Some temporary numbness from the local anesthetic is expected and usually wears off within a few hours. Numbness that lasts beyond the day of surgery may indicate nerve irritation or injury. This occurs in about 1% to 5% of lower wisdom tooth extractions. [1] Most cases resolve within weeks to months, but let your oral surgeon know so they can track your progress.

When should I go to the emergency room after wisdom teeth removal?

Go to the emergency room if you have difficulty breathing, difficulty swallowing, or severe swelling that is spreading to your neck or eye area. These may be signs of a serious spreading infection. A fever above 101°F (38.3°C) that does not respond to medication also warrants urgent evaluation. For other concerns, call your oral surgeon's office first. [1] [2]

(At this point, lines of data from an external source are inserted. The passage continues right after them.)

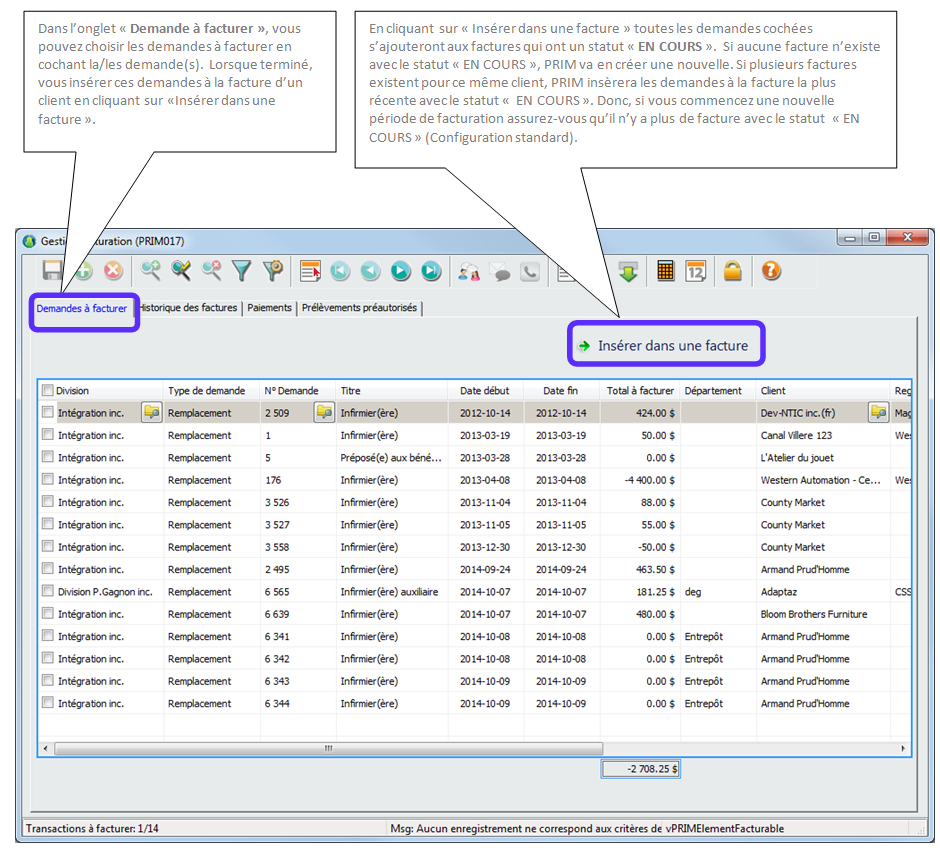Check the box for demande 2 509 row
Viewport: 940px width, 853px height.
47,412
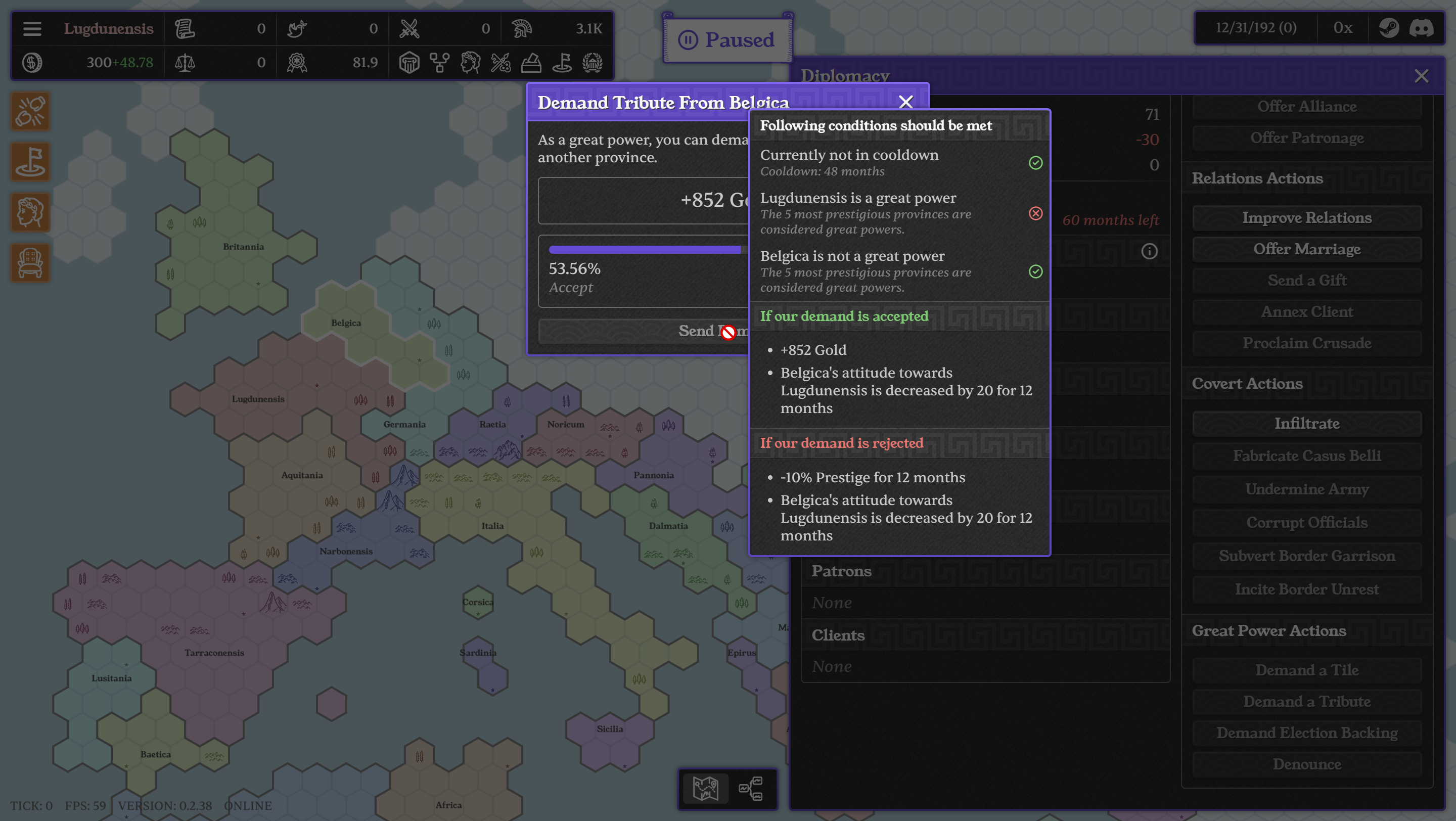Click the Infiltrate covert action button
This screenshot has width=1456, height=821.
pyautogui.click(x=1307, y=423)

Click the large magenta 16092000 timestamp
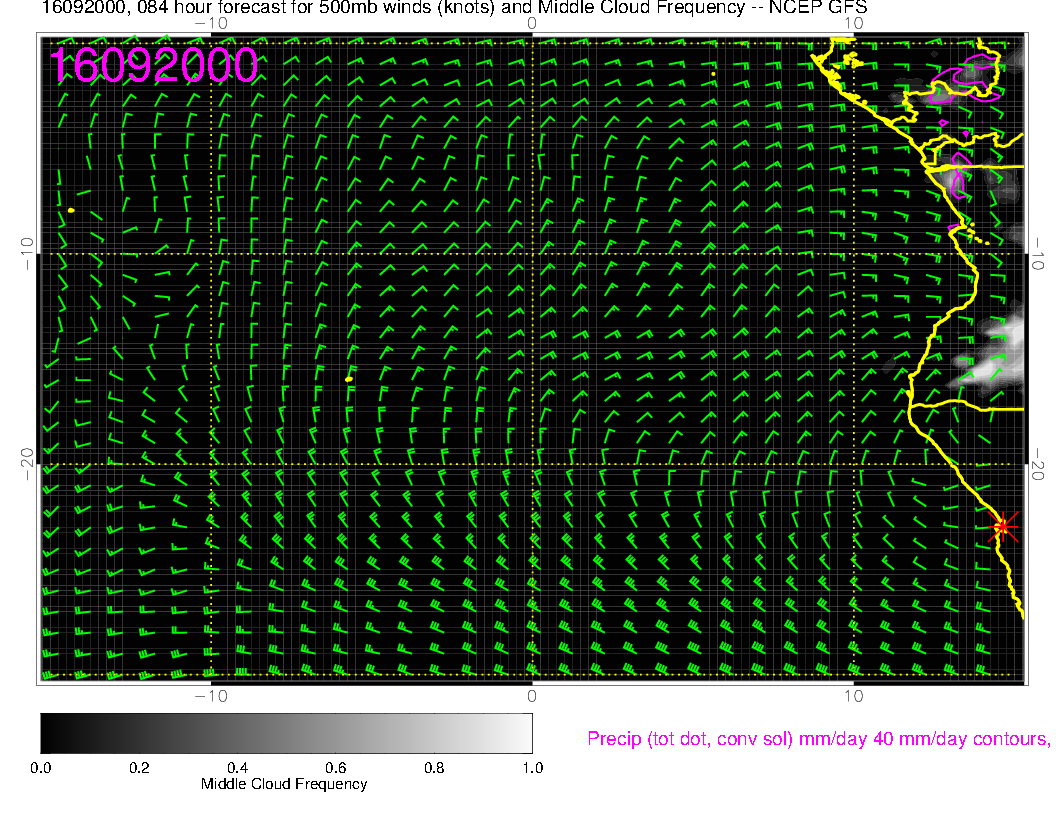[154, 65]
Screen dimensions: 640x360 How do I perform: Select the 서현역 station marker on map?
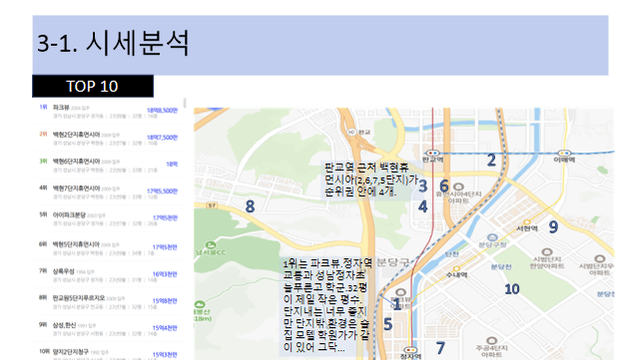pyautogui.click(x=527, y=222)
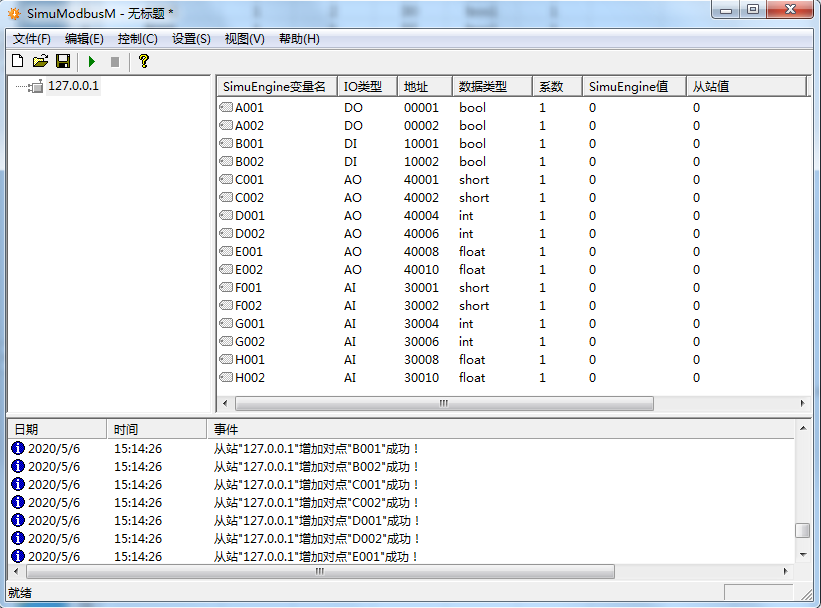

Can I smoke after wisdom teeth removal?

Smoking significantly increases the risk of dry socket and infection. [2] The chemicals in tobacco slow healing, and the suction from inhaling can dislodge the blood clot. Avoid smoking for at least 48 to 72 hours after surgery. Waiting a full week or longer gives the socket the best chance to heal properly.

How long does it take for wisdom teeth holes to close?

The soft tissue over the extraction site typically closes within two to four weeks. Full bone healing beneath the surface takes several months. During the first week, a blood clot protects the socket. Over the following weeks, new tissue gradually fills in the space. You can usually eat normally within one to two weeks, though some sensitivity around the area may linger. [2]

What does infection after wisdom teeth removal look like?

Signs of infection include swelling that worsens after the initial peak at two to three days, pain that increases instead of decreasing, redness or warmth around the extraction site, pus or a foul-tasting discharge, and fever. [2] If you notice any of these symptoms, contact your oral surgeon. Most infections respond well to antibiotics when treated early. [1]

Sources

  1. 1.American Association of Oral and Maxillofacial Surgeons. Patient Information.
  2. 2.American Dental Association. MouthHealthy Patient Resources.